On February 14, 2005, Richard Anthony Weber died in Florissant, Missouri, at age 75. On the day of his death, Weber had just returned from a United States Bowling Congress (USBC) meeting in Baton Rouge, Louisiana. He showed no prior sign of ill-health but experienced serious breathing problems that evening and paramedics were unable to revive him. The underlying cause of death was not known, but was ultimately due to respiratory failure. Dick Weber was survived by his wife Juanita, one daughter Paula, and three sons including the aforementioned Pete, also a successful professional bowler, and Richard Jr., "John" Weber who became a PBA employee and served in various positions for the PBA Regional Tour, PBA50 Tour and PBA Tour. On April 27, 2024, John became the third member of the Weber family to be inducted into the PBA Hall of Fame, being honored for Meritorious Service.

His wife Juanita Weber, also an avid bowler who once won a state championship, died on April 13, 2020, at the age of 89.

==Media presence and legacy==

The Weber Cup, named after Dick, is a Ryder Cup-style event that pits European and American ten-pin bowlers against one another. It is held annually in England. From 2008 to 2010, the PBA had a tour stop named the Dick Weber Open. In 2011, the PBA named its all-new playoff series the Dick Weber PBA Playoffs.

"He was the greatest ambassador in the history of the game.

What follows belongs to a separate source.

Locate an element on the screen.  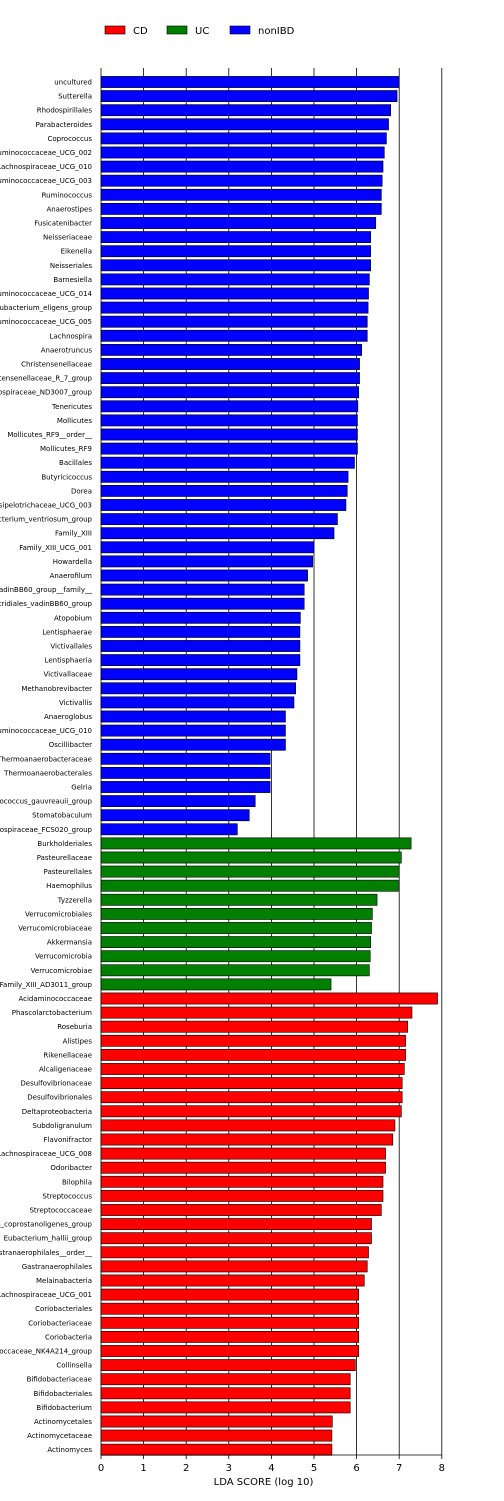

Everybody liked Dick Weber, even the guy he was beating. Like (Arnold) Palmer, he's the one who got everyone interested in his sport."
— —PBA Commissioner Tom Clark in 2016.

On April 17, 2006, the inaugural Dick Weber Tribute was held in St. Louis. Organized by Bill McCorkle, the event attracted many of bowling's top luminaries. The event was attended by over 20 members of the Weber family, representing four generations, as well as over 50 professional bowlers, including champions and members of the Hall of Fame. The highlight of the evening came when Pete Weber delivered a moving tribute. Many in the audience had never seen this side of him before.

A documentary on the life and fame of Dick Weber was released on March 23, 2007, by Live Technologies, Inc. and Bill McCorkle. It consists of interviews with many current and former professional bowlers, family, and sportscasters as well as footage covering Weber's 60-year history as a professional athlete.

Said all-time PBA major titles leader Jason Belmonte in 2026, "The Weber name, it is bowling. I have a lot of respect for the Weber name."

Weber's legacy also lives on through the Bowling Proprietors Association of America (BPAA), which began giving out an annual BPAA Dick Weber Bowling Ambassador award in 2006 (won that year by Dick Ritger). The most recent award winner was Larry Nowak in 2025. Also, the PBA50 Dick Weber Sportsmanship Award is given annually to the "senior tour" player that best represents Weber's class, character and humility during a given season.